Reputation: 21
When I started I used the GLFW example code:
#include <GLFW/glfw3.h>
int main(void)
{
GLFWwindow* window;
/* Initialize the library */
if (!glfwInit())
return -1;
/* Create a windowed mode window and its OpenGL context */
window = glfwCreateWindow(640, 480, "Hello World", NULL, NULL);
if (!window)
{
glfwTerminate();
return -1;
}
/* Make the window's context current */
glfwMakeContextCurrent(window);
/* Loop until the user closes the window */
while (!glfwWindowShouldClose(window))
{
/* Render here */
glClear(GL_COLOR_BUFFER_BIT);
/* Swap front and back buffers */
glfwSwapBuffers(window);
/* Poll for and process events */
glfwPollEvents();
}
glfwTerminate();
return 0;
}
When running this it gives me a black screen titled "Hello world" which is exactly what I want. But by simply adding GLAD:
#include <glad/glad.h>
#include <GLFW/glfw3.h>
...and giving window hints:
//Specify the OpenGL versions we're using
glfwWindowHint(GLFW_CONTEXT_VERSION_MAJOR, 3);
glfwWindowHint(GLFW_CONTEXT_VERSION_MINOR, 3);
glfwWindowHint(GLFW_OPENGL_PROFILE, GLFW_OPENGL_CORE_PROFILE);
Suddenly it tells me the window failed to initialize.
But by simply adding this:
#ifdef __APPLE__
glfwWindowHint(GLFW_OPENGL_FORWARD_COMPAT, GL_TRUE);
#endif
...it allows the window to initialize but crashes when glClear(GL_COLOR_BUFFER_BIT)

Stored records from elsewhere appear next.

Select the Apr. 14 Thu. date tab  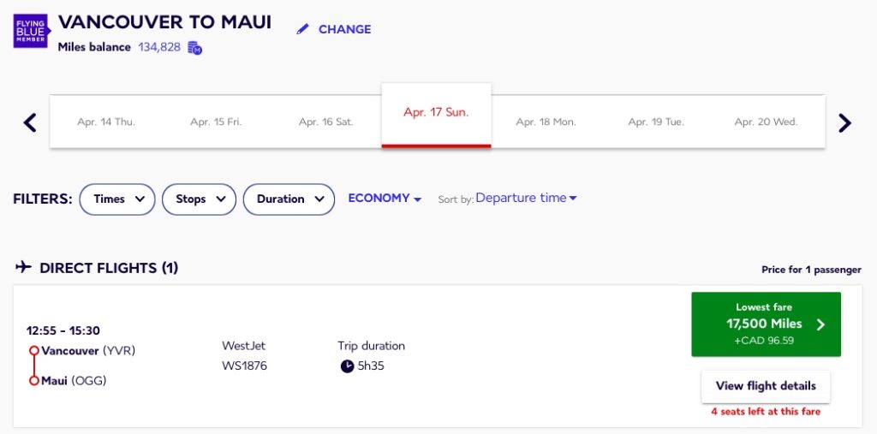tap(106, 122)
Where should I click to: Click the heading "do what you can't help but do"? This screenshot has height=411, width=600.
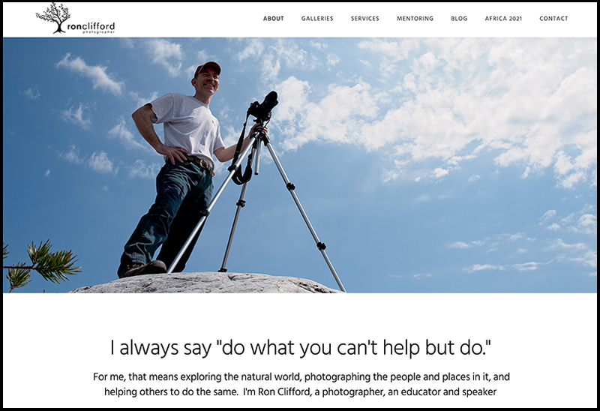(301, 348)
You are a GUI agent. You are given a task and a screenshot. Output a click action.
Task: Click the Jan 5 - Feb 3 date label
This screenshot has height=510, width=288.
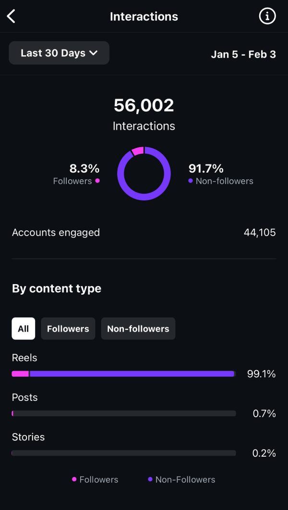coord(243,54)
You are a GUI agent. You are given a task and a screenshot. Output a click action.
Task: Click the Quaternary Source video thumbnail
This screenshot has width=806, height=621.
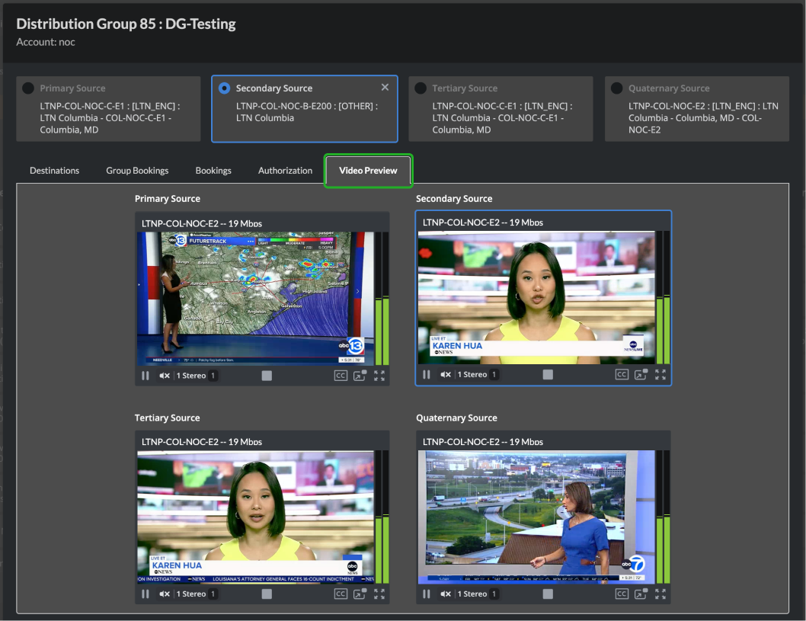(536, 517)
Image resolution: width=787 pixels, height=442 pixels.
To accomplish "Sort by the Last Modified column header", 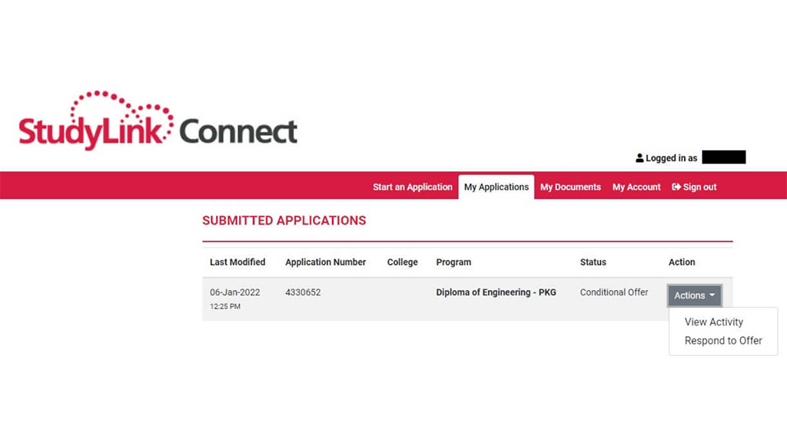I will tap(237, 262).
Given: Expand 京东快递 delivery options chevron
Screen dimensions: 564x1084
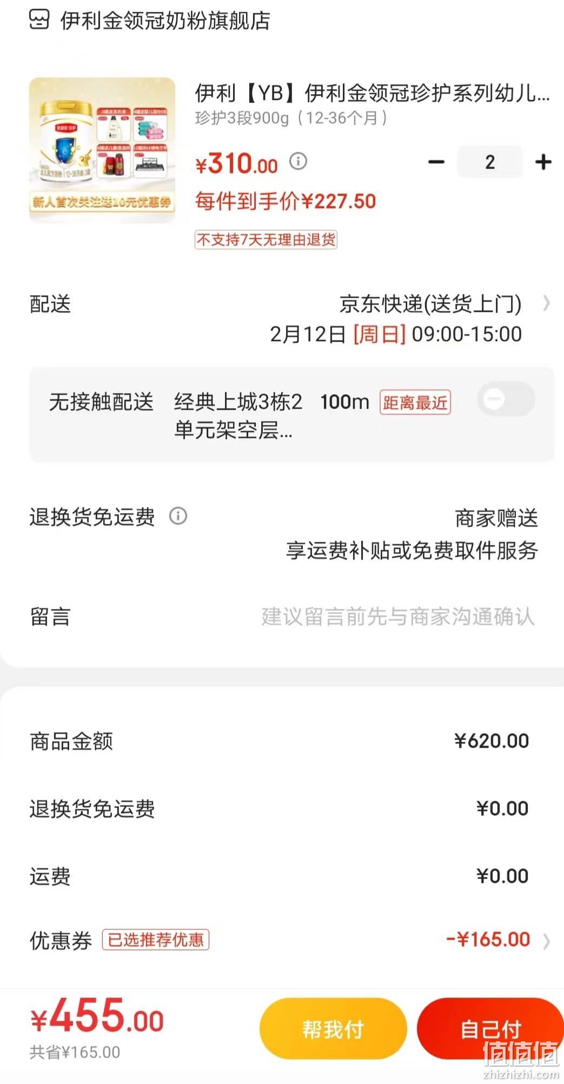Looking at the screenshot, I should [547, 303].
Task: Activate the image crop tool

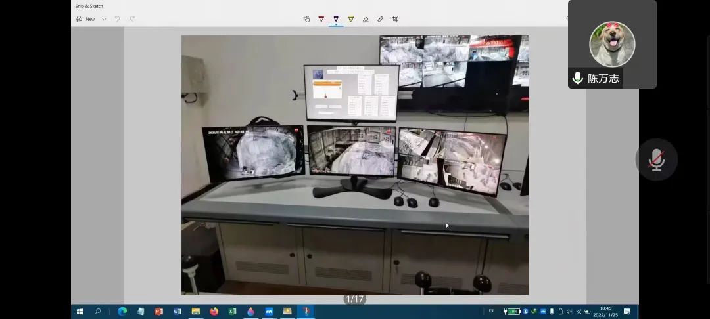Action: tap(395, 19)
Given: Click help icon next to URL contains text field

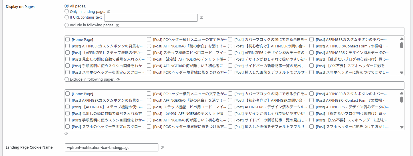Looking at the screenshot, I should [202, 18].
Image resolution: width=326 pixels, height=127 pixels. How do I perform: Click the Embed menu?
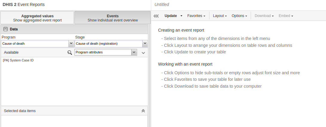point(286,16)
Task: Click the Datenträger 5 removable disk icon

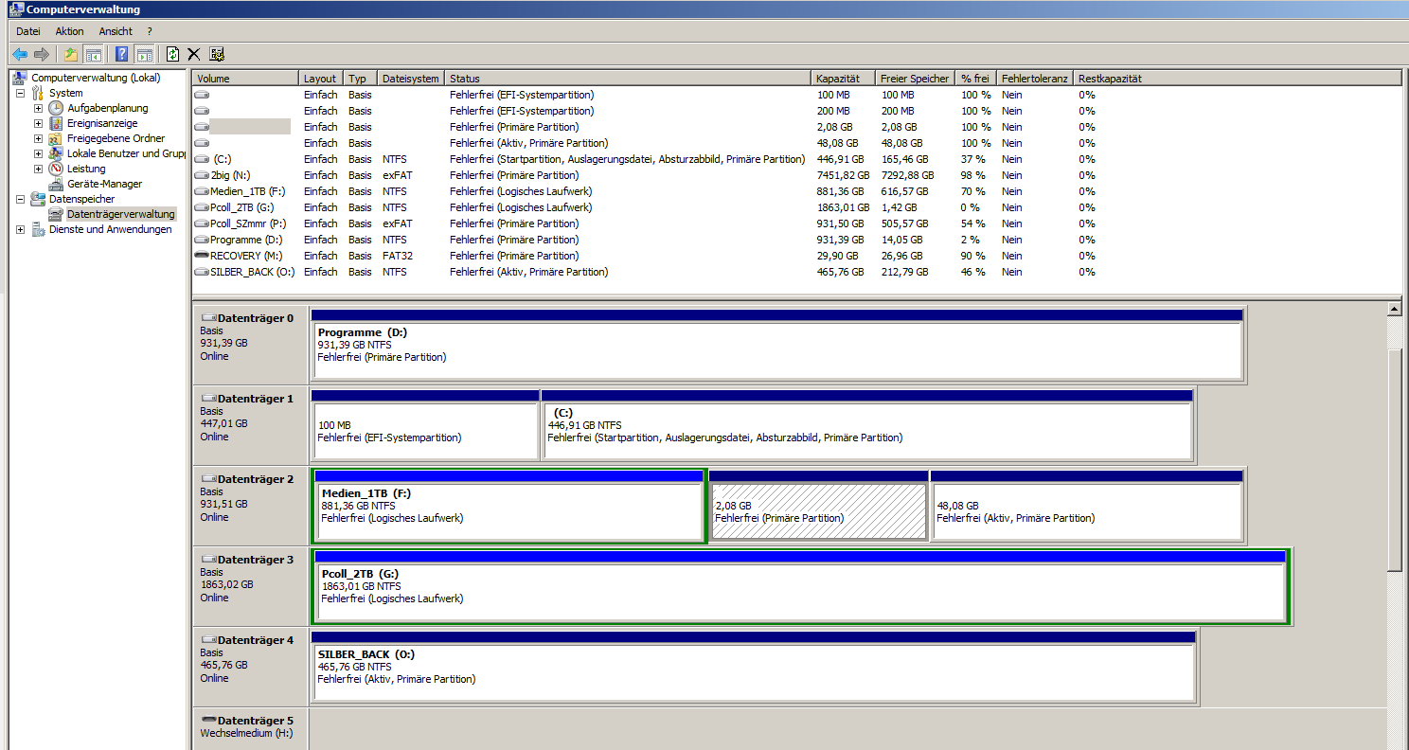Action: coord(208,721)
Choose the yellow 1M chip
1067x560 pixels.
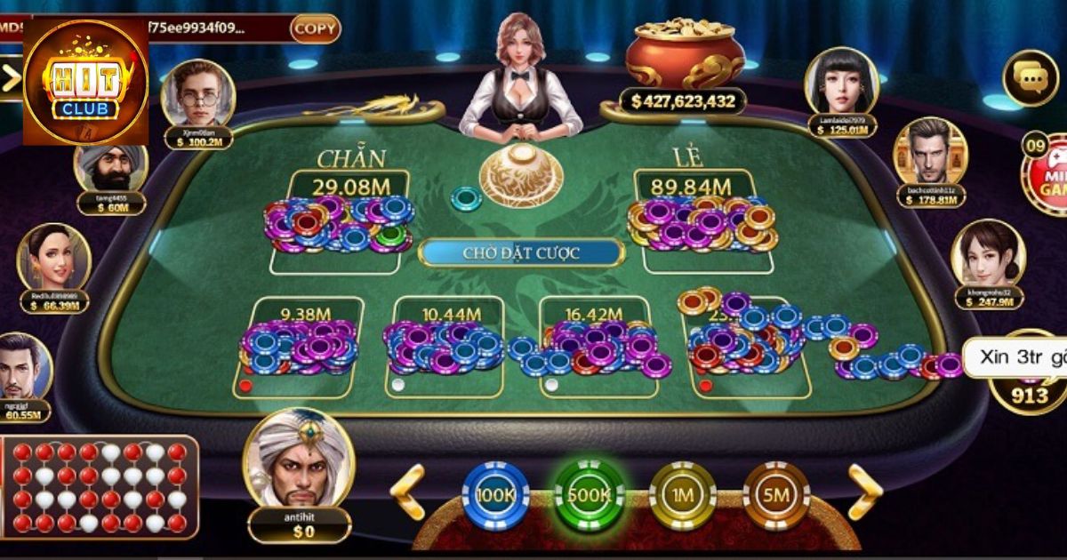pos(682,496)
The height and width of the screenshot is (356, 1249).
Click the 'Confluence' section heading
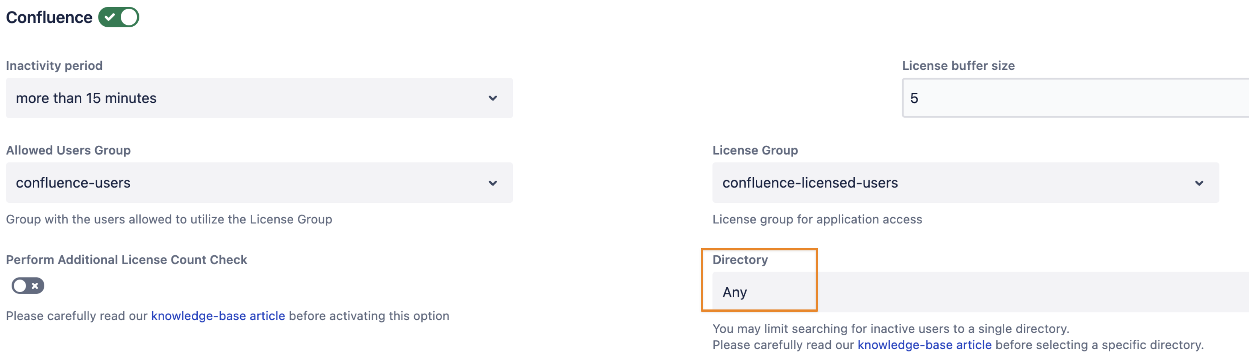click(49, 17)
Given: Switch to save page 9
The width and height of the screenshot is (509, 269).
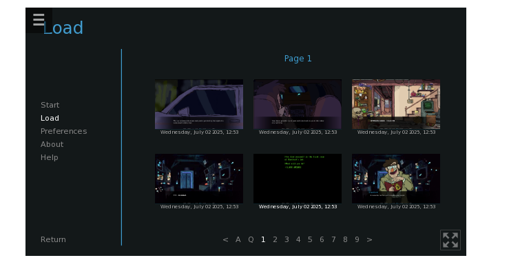Looking at the screenshot, I should (357, 240).
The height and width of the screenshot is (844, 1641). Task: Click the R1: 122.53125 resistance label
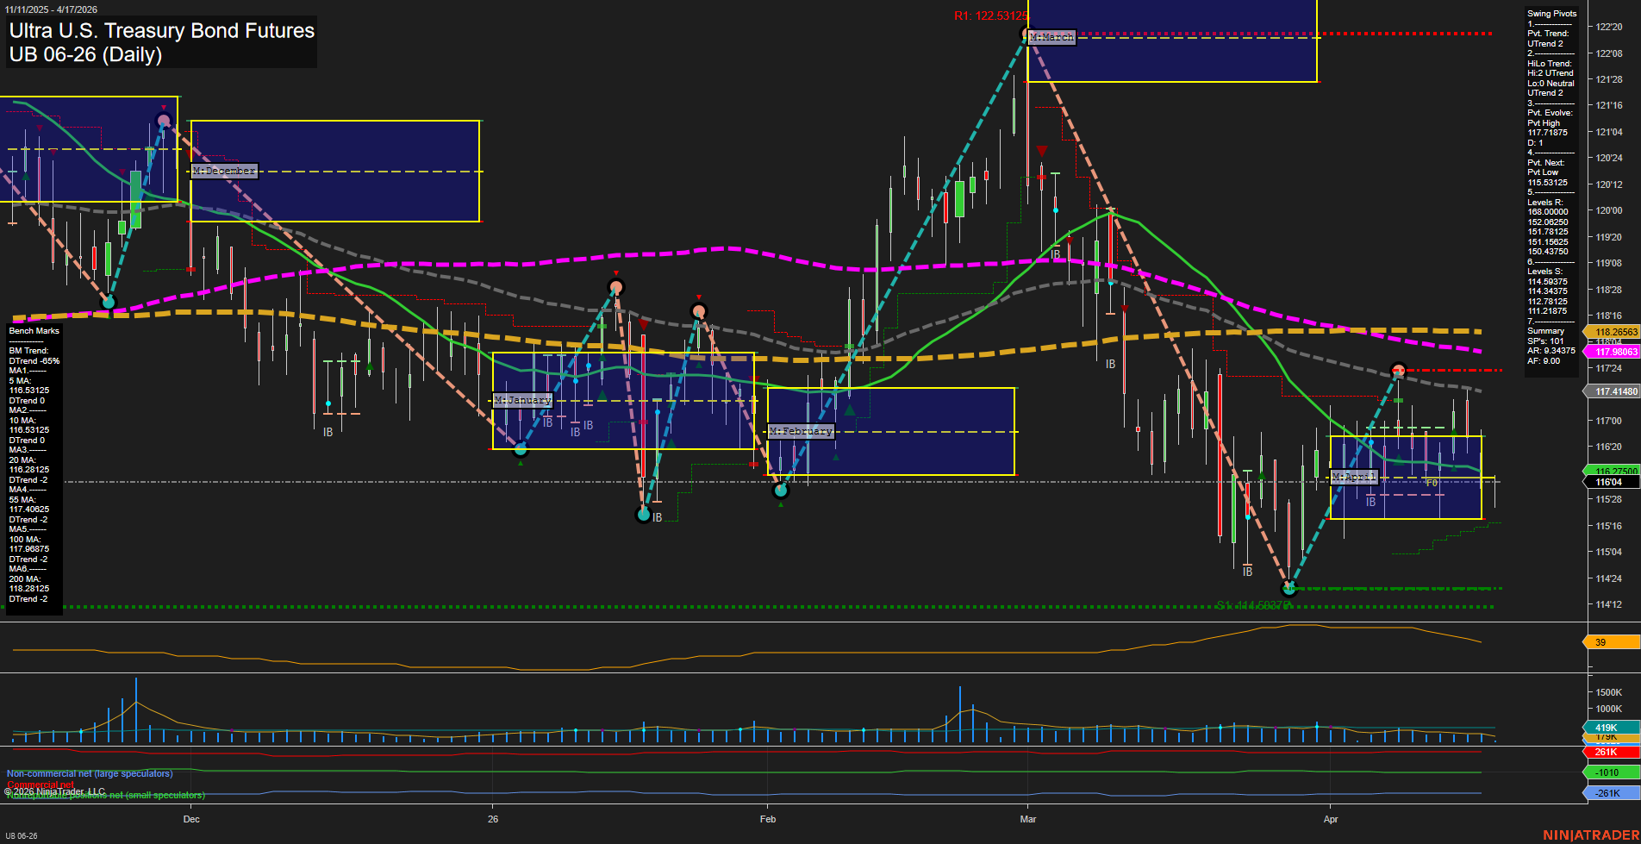(x=990, y=16)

is called and it gives me the error
'./Voxel\ Game' terminated by signal SIGSEGV (Address boundary error)
I know this because when I remove that line it works, it just doesn't clear the screen.
This is the full code I have now in case the error is somewhere else in there:
#include <iostream>
#include <glad/glad.h>
#include <GLFW/glfw3.h>
#define SCREEN_WIDTH 640
#define SCREEN_HIEGHT 480
int main()
{
GLFWwindow* window;
//Initialize the library
if (!glfwInit())
{
std::cout << "Failed to initalize GLFW" << std::endl;
return -1;
}
//Specify the OpenGL versions we're using
glfwWindowHint(GLFW_CONTEXT_VERSION_MAJOR, 3);
glfwWindowHint(GLFW_CONTEXT_VERSION_MINOR, 3);
glfwWindowHint(GLFW_OPENGL_PROFILE, GLFW_OPENGL_CORE_PROFILE);
#ifdef __APPLE__
glfwWindowHint(GLFW_OPENGL_FORWARD_COMPAT, GL_TRUE);
#endif
//Create a windowed mode window and its OpenGL context
window = glfwCreateWindow(SCREEN_WIDTH, SCREEN_HIEGHT, "Voxel Game", NULL, NULL);
if (!window)
{
std::cout << "Failed create GLFW window" << std::endl;
glfwTerminate();
return -1;
}
//Make the window's context current
glfwMakeContextCurrent(window);
//Loop until the user closes the window
while (!glfwWindowShouldClose(window))
{
//Render here
//glClearColor(0.2f, 0.3f, 0.3f, 1.0f);
glClear(GL_COLOR_BUFFER_BIT);
//Swap front and back buffers
glfwSwapBuffers(window);
//Poll for and process events
glfwPollEvents();
}
glfwTerminate();
return 0;
}
Upvotes: 2
Views: 1072
Reputation: 19113
You are not initializing glad
, add gladLoadGL(glfwGetProcAddress);
after glfwMakeContextCurrent()
and check it returns OK.
In general, there is no OpenGL library apart from some old OpenGL1.1 stuff (in Windows at least), all those GL calls are implemented in the graphics drivers directly, GLAD library just defines a lot of function pointers and wraps them in nicer macros. Then during initialization, it will dynamically load the functions from the drivers present on the machine. Hence the need to generate GLAD for specific OpenGL version. So if you get segfaults on some GL calls, a good guess is some of those functions were not found, maybe because they are not supported on the HW or because you did not setup GLAD/GLFW correctly.